For the Kazakh re-seller, the key risk they would face is secondary sanctions. In the last year, President Kassym-Jomart Tokayev has repeatedly offered assurances that Kazakhstan would comply with Western sanctions and that any trade interaction with Russia would be made in respect of the sanctions framework. This may not be a straightforward task for Kazakhstan for a couple of reasons.
Historically, Kazakhstan and Russia have been long-standing trading partners because they share the largest border and are members of the Eurasian Economic Union (EAEU), a free-trade zone alongside Belarus. In addition, routes used by local transport operators prefer the northern route to Europe, which goes through Russia, because it’s shorter and costs less.
For context, the transport infrastructure of Kazakhstan and Central Asia as a whole was heavily influenced by the needs of the former Soviet Union. In light of this, road and rail connections were designed to facilitate traffic flows toward the center of Russia in Moscow. Thus, this northern network via Russia is more well-developed compared to the connections with Kazakhstan’s eastern and southern neighbors. In addition, Kazakhstan’s membership in the EAEU has added to the favorability of the northern route for exports and doing business.
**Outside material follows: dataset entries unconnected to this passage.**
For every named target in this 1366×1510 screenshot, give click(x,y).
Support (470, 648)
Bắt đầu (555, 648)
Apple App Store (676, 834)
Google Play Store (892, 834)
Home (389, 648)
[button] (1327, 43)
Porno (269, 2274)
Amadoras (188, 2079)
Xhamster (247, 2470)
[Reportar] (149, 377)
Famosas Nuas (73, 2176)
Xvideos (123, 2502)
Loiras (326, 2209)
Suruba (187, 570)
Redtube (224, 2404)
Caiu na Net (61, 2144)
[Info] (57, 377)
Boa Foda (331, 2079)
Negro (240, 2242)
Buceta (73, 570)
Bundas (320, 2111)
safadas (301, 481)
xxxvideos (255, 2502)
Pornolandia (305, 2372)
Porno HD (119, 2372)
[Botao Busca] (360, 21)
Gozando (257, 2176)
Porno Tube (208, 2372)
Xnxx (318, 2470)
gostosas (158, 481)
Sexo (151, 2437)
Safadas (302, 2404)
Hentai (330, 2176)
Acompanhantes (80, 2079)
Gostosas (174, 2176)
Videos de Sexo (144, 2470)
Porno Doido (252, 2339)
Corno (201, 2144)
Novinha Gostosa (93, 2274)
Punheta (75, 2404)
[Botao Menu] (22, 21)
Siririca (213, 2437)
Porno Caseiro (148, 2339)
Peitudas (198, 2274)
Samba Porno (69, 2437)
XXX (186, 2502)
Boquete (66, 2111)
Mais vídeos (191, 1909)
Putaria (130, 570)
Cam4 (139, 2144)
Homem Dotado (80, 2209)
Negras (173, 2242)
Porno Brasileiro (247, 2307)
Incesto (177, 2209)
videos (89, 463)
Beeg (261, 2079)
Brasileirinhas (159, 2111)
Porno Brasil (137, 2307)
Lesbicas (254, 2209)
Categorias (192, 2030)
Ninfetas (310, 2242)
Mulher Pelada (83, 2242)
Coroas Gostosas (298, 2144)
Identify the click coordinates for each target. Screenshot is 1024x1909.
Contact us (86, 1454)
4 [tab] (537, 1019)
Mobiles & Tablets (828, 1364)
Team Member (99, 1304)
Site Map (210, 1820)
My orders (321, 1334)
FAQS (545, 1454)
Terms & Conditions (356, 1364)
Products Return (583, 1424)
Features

Many Kazakh traders have prospered under these sanctions thanks to the rising demand for cars, phones, and other machinery that they resell to Russia. This can also be seen in oil and coal exports. According to Kommersant, a Russian language news channel, with Kazakhstan, replacing Russian coal in Europe, the country increased its own coal exports through Russia in 2022 by 11 percent. Thus, Kazakhstan’s exposure to Russia economically, geographically, and politically is nothing new but should be understood and put in context.
Closing a back door on the sale of dual-use goods to Russia is no easy feat. Given that we live in an integrated economy and that global supply chains are made up of complex networks, you can’t punish every single actor involved in the network to remedy this problem. What we can do is attempt to mitigate the risks that can occur at various stages of a trade transaction. In order to do this, we must first understand how these supply chains work.
In the context of Kazakhstan, many variables make it a high-risk destination for parallel trade with Russia, the main ones being geography, economy, history, and politics. The economies of Kazakhstan and Russia have historically been closely related. Although rhetorically, Kazakhstan can provide assurances to the West that it will put regulatory pressure on the resale of critical goods to Russia, economically it’s not that straightforward.
At the same time, this problem presents several opportunities for Kazakhstan and businesses that have a level of exposure to the country. A possible upside for Kazakhstan could be a greater willingness to diversify its trade routes. For Western exporters of dual-use goods, an upside would be a greater strengthening of supply chain management and re-thinking best practices.
It will take a while for supply chains to recover and these prohibited trade practices won’t disappear overnight. With this in mind, business as usual is not an option anymore.